ACTIVITY: Using the data below, work out how many lines contain the word "tweet", then state that number without comment.

RECORD EXTRACTS:
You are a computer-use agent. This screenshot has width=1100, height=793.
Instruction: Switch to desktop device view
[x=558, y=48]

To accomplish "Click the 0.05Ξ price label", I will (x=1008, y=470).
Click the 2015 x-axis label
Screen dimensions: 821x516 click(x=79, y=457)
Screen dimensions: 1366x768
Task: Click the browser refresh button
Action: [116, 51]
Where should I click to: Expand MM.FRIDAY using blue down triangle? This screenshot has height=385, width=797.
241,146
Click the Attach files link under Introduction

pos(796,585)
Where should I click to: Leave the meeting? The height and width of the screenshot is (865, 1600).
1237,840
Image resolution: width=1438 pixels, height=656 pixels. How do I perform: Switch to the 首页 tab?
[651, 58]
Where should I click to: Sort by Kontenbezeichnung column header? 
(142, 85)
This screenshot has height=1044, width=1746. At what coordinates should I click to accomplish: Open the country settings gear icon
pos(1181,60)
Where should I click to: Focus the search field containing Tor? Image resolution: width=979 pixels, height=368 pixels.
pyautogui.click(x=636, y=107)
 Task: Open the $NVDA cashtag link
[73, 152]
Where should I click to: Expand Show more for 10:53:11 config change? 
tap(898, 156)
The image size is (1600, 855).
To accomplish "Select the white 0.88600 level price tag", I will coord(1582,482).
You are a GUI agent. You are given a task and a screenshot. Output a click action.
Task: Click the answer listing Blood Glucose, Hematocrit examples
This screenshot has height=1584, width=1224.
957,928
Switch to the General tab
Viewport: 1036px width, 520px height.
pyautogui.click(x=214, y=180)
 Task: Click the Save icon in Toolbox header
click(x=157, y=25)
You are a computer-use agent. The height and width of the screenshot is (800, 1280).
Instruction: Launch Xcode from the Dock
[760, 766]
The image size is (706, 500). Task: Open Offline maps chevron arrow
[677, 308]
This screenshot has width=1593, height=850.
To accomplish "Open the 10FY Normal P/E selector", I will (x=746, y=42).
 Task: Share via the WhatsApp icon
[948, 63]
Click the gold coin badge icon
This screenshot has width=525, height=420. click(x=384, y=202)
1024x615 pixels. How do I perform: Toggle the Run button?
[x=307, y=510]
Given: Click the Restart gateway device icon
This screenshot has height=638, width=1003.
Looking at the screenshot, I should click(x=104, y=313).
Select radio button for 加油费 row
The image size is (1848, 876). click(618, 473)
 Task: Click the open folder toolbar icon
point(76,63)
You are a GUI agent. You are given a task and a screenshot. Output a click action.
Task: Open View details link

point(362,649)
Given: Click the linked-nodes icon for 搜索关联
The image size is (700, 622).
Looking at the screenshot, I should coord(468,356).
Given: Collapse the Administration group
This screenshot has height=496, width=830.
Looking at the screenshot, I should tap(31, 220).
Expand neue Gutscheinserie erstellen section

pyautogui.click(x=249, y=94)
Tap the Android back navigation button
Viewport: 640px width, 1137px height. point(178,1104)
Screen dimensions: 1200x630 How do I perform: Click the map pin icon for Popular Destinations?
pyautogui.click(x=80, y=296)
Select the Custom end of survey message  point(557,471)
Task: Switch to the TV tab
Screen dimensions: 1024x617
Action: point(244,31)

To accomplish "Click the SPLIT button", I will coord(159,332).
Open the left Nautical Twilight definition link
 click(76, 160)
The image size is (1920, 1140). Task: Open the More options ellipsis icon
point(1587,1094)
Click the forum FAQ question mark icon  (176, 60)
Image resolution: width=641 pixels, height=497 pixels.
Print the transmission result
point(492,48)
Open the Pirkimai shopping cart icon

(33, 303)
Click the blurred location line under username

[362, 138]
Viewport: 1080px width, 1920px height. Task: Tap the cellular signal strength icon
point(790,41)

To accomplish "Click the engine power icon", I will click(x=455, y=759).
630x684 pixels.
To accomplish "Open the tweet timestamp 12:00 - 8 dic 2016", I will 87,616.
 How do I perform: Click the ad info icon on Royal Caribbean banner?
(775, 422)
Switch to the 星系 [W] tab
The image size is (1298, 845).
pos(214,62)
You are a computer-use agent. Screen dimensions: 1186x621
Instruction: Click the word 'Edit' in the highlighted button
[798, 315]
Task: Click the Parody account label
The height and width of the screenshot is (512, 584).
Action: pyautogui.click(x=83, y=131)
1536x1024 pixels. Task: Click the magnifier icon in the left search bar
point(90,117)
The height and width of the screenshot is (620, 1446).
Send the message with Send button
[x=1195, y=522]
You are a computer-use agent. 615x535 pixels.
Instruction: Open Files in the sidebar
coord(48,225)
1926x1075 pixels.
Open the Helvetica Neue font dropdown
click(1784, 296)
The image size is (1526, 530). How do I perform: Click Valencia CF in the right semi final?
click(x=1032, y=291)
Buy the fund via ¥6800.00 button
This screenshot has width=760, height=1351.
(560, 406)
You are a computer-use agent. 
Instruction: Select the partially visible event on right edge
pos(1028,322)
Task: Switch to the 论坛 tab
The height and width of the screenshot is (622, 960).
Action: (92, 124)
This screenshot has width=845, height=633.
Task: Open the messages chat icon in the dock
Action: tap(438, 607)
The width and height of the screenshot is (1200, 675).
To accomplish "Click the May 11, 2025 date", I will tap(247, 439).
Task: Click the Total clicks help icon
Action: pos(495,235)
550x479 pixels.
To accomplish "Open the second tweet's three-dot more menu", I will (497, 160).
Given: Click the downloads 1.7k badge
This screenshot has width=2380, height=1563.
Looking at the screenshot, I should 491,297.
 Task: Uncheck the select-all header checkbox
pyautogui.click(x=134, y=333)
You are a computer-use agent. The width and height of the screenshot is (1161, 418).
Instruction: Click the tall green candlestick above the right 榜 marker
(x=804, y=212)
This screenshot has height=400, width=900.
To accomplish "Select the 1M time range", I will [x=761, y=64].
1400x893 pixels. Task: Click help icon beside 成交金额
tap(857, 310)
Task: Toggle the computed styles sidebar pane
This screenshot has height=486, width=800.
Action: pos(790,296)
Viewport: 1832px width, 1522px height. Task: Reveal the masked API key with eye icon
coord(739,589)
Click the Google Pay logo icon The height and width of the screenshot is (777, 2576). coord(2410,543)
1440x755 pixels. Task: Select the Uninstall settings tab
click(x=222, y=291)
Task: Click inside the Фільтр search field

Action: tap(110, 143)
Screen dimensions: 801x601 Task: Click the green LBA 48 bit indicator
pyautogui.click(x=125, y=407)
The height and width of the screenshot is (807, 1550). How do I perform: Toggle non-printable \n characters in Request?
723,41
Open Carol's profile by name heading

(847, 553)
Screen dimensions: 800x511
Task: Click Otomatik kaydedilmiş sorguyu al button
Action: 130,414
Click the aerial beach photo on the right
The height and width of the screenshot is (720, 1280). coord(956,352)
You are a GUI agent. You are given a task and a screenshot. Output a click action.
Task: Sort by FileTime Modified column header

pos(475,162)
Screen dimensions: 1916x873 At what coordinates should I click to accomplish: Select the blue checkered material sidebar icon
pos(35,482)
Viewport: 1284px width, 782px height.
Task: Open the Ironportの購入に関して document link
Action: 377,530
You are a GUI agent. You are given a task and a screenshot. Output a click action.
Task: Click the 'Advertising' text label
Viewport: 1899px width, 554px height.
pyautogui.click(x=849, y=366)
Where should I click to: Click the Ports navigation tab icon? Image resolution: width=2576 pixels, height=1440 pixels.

THE ANSWER: 2